Dat is een beetje het probleem vandaag de dag: de Jordaan begint een tikkeltje te aangepast te worden. De laatste keer dat het stadsdeel van zich liet horen, was toen het gemeentebestuur de parkeerruimte fors wilde amputeren. Een Palingoproer zit er echter niet meer in. De veelbezongen saamhorigheid uit de tijden van armoede, toen ‘iedereen elkaar hielp ook al had je geen cent’ is verplaatst naar andere delen van de stad, waar die regel meer bittere noodzaak dan romantische gedachte is: de Bijlmer, Bos en Lommer of de Staatsliedenbuurt. Culturele antropologen in dienst van de gemeente bestuderen die ‘sociale structuren’ en pleiten ervoor ze ‘te integreren in het allochtone welzijnswerk’ of zoiets.
IN DE JORDAAN kennen ze het alleen nog uit de tijd dat de wijk, die van oudsher veel Franse emigres herbergde, een getto werd voor havenarbeiders uit Brabant. Een exotisch volkje dus tussen de steile noorderlingen - katholiek, bourgondisch, met hyperactieve traanklieren. Ook de andere organen waren prikkelbaar. Er werden veel messen getrokken, er werd gedanst en gezongen, de hele dag.

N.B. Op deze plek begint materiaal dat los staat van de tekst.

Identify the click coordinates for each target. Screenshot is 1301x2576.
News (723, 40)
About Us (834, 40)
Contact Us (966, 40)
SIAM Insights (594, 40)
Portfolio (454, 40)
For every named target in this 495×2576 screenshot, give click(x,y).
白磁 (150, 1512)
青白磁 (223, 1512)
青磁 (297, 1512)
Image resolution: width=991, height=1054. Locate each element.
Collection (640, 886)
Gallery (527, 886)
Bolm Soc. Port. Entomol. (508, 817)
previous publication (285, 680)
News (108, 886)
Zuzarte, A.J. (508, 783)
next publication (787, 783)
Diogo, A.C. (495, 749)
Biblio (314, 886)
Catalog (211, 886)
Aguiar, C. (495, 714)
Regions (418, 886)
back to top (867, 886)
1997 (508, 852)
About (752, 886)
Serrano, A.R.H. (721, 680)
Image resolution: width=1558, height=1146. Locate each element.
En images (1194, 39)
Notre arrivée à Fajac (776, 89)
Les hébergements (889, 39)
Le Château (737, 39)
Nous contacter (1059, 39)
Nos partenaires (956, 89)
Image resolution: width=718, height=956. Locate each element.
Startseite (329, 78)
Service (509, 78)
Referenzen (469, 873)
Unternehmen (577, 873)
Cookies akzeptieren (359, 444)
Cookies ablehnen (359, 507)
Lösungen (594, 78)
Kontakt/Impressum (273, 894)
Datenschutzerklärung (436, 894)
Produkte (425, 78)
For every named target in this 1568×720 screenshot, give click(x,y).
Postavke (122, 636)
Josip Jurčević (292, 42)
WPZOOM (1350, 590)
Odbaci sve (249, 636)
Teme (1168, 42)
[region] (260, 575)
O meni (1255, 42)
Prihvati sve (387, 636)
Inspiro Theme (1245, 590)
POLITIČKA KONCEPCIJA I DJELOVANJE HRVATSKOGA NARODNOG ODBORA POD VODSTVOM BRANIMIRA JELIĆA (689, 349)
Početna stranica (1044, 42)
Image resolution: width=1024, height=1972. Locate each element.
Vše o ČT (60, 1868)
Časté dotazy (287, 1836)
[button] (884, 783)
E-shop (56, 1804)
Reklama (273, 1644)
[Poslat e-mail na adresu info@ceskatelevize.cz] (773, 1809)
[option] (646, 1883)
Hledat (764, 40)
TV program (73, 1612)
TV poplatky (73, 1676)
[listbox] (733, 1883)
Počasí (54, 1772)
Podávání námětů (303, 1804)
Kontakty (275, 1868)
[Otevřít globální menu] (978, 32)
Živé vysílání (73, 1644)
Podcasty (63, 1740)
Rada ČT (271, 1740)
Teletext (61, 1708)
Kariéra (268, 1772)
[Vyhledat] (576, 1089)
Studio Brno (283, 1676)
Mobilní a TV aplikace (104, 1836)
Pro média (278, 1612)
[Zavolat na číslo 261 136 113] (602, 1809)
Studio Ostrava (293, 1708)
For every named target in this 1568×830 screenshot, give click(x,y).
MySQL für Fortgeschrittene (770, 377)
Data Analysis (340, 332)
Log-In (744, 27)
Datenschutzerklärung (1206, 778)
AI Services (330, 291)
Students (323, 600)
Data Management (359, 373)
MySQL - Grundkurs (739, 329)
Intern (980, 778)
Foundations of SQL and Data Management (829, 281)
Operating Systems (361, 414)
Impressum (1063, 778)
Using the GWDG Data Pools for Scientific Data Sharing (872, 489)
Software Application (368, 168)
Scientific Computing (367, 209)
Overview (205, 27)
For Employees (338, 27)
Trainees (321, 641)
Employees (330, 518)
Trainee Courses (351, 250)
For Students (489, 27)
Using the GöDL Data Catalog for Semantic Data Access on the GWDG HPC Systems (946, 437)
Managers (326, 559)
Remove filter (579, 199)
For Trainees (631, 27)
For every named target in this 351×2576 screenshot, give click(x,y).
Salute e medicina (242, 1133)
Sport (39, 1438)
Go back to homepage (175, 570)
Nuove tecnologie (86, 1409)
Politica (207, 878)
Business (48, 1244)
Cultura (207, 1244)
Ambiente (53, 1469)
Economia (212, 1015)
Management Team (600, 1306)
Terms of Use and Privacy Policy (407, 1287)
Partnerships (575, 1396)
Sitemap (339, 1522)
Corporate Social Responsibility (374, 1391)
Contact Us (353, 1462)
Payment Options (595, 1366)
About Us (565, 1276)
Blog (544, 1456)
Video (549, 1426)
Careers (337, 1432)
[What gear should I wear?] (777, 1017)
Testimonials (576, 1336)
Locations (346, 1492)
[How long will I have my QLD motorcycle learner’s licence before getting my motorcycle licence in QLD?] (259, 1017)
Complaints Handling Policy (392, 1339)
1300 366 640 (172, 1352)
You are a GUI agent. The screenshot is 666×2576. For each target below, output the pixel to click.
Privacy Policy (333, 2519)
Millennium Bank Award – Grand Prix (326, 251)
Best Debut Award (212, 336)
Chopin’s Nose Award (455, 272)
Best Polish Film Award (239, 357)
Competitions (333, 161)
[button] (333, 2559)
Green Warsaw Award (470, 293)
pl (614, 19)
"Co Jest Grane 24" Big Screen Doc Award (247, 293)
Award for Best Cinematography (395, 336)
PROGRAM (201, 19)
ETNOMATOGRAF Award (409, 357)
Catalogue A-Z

De Jordanezen groeiden uit tot een nieuw ras, al was het alleen maar in de verbeelding van de buitenwereld. ‘We voelen ons verbonden met elkander, want zit je in de zorgen of in de ratsmodee, dan helpt de een zoveel hij kan de ander. Zo zijn de Jordanezen, ze leven met je mee’, zong Johnny Jordaan in zijn onsterfelijke Bij ons in de Jordaan. En heel Nederland zong het met hem mee.
Schrijver Bert Hiddema heeft eerder deze week, vijf jaar na Johnny’s dood, een meeslepende biografie aan de zanger gewijd: De zon schijnt voor iedereen. Daar staat het dramatische levensverhaal in, minstens zo triest als die van pakweg Elvis Pesley. Het is geen boek om met droge ogen te lezen.
In 1955, het jaar dat Johnny met Bij ons in de Jordaan als een komeet doorbreekt, verkoopt hij in enkele maanden tijd meer dan honderdduizend singles. Een stapel zo hoog als zijn geliefde Westertoren. In een klap is de op 7 februari 1924 als Johannes Hendricus van Muscher ter wereld gekomen zanger een superster.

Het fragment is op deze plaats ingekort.